Friday, March 29

Moderna Announces Successful Advances in Skin Cancer Vaccine | Digital Trends Spanish


the pharmaceutical company modernwho became famous for ARM Messenger’s vaccines against COVID-19, delivered encouraging news about a vaccine they are working to stop skin cancer.

The company reported in a release that among 157 people with stage 3 or stage 4 melanoma, a personalized cancer vaccine Moderna developed with Merck, created using mRNA genetic material from each patient’s respective tumors, reduced the risk of recurrence or death by 44% compared to standard care.

“For the first time, we have evidence that it is possible to develop a functional immune response that can treat patients’ cancer from a randomized controlled trial,” says Dr. Stephen Hoge, President of Moderna.
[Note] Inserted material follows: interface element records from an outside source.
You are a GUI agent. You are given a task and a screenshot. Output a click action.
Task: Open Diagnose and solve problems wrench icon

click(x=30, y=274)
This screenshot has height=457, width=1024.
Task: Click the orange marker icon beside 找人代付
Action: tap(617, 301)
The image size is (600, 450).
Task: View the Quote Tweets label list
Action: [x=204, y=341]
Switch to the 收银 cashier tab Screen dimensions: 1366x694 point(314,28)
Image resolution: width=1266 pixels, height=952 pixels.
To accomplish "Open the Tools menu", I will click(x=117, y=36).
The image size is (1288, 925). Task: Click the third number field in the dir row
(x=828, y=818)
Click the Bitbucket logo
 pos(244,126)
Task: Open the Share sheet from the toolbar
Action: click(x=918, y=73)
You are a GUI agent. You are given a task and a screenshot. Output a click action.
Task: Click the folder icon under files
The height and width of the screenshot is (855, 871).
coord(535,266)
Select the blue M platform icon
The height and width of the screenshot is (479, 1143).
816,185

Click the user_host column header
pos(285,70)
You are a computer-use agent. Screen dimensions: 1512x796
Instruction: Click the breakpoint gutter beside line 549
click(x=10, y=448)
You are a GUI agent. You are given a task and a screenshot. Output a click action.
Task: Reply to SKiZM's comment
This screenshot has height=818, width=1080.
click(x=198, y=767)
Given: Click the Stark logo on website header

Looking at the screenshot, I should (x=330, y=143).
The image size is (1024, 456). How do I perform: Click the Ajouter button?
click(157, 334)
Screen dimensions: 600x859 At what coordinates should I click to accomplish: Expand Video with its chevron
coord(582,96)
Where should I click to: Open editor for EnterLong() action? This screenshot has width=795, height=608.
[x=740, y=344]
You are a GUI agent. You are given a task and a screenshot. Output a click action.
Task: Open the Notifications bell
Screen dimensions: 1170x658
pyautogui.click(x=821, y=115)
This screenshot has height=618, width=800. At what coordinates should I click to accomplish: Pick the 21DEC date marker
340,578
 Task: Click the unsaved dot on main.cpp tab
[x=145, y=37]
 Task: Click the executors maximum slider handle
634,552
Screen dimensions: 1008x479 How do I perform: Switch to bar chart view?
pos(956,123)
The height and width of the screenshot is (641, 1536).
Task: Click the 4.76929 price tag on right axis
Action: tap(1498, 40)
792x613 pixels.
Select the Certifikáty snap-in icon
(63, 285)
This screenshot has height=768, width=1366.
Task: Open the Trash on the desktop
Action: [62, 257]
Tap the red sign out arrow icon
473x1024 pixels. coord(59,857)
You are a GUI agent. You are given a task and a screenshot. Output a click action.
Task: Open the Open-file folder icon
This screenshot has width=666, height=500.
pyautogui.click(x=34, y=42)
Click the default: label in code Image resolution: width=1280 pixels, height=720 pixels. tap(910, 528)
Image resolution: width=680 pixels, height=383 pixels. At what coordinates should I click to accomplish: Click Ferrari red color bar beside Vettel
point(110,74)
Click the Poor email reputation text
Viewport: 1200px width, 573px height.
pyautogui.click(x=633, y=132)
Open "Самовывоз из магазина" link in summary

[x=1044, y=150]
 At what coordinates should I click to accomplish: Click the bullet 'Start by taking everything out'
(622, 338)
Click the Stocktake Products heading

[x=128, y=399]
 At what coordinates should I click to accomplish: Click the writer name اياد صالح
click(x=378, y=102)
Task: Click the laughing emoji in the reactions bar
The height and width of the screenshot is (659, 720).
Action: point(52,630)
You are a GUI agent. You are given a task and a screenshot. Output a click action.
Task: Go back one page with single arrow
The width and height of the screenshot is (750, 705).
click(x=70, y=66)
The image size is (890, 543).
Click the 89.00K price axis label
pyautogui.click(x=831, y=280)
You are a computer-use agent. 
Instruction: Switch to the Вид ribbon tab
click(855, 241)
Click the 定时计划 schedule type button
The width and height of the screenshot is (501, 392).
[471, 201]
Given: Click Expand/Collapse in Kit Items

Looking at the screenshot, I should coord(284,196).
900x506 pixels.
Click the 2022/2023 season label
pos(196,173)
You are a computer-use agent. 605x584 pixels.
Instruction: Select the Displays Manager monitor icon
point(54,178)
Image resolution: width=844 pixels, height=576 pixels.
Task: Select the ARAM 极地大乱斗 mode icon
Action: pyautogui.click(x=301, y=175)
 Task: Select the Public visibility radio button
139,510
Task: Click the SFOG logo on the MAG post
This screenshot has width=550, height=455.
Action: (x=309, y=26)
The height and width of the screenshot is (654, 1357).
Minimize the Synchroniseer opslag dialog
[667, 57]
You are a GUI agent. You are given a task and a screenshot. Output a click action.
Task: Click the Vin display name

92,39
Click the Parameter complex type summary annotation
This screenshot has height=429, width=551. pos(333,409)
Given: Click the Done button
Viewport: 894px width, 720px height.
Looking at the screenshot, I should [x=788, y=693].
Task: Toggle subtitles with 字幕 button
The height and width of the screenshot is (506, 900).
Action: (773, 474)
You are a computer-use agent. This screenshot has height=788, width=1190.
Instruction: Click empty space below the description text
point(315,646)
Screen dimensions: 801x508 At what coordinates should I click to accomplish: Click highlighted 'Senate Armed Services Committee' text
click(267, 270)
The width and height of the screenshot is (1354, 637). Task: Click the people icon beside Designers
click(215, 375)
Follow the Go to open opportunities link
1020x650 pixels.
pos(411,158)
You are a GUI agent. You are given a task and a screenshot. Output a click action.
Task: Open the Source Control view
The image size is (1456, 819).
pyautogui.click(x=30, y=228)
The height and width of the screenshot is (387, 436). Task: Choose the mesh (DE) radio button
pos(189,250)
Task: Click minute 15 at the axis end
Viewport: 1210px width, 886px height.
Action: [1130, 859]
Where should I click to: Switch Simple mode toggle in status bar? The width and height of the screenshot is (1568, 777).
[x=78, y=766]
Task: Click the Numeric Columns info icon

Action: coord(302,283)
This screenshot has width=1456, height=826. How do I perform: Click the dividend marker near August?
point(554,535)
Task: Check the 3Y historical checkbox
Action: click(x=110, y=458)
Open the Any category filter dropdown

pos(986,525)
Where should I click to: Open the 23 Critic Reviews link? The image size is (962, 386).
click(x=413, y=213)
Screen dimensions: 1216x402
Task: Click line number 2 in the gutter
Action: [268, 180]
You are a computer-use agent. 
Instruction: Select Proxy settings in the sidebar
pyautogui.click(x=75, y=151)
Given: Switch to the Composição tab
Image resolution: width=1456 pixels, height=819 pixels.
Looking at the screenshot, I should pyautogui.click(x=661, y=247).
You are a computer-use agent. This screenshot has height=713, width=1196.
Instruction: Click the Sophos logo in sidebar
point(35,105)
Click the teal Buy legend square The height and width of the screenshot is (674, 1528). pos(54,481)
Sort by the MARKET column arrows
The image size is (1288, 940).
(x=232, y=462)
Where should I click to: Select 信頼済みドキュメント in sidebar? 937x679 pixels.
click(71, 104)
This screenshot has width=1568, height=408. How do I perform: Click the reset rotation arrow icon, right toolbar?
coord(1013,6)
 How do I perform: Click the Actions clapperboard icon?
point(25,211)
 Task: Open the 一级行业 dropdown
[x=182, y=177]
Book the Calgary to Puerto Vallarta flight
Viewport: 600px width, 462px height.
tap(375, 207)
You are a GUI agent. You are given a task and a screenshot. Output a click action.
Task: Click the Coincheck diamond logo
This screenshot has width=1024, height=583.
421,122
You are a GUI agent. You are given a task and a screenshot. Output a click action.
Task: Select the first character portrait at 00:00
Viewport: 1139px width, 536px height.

In the study, patients were randomly assigned to receive one of two treatments. One group was treated with the drug pembrolizumab, or Keytruda, an existing drug that releases the brakes the immune system normally has on attacking cancer cells, since cancer cells grow from the body’s own cells. The other group received Keytruda and a personalized cancer vaccine using mRNA technology. All of the patients underwent surgery to remove their melanoma, and for the vaccine group, Moderna scientists biopsied and genetically sequenced those tumors, then identified nearly three dozen genetic and personalized tumor flags, in the form of mRNA, for each patient’s immune system would recognize them. They were then combined and injected into the arms of patients, in the same way that the COVID-19 vaccine delivered instructions to target the virus’s spike protein genes. Except in this case, the immune system was trained to attack and destroy melanoma cells instead of a virus.

It is much easier for the immune system to catch a virus and prevent a viral infection than it is to destroy the cancer,” says Hoge. “Therefore, many more doses are needed for the immune system to develop with adequate strength and force against the antigens.” [del cáncer] to affect a patient’s cancer.”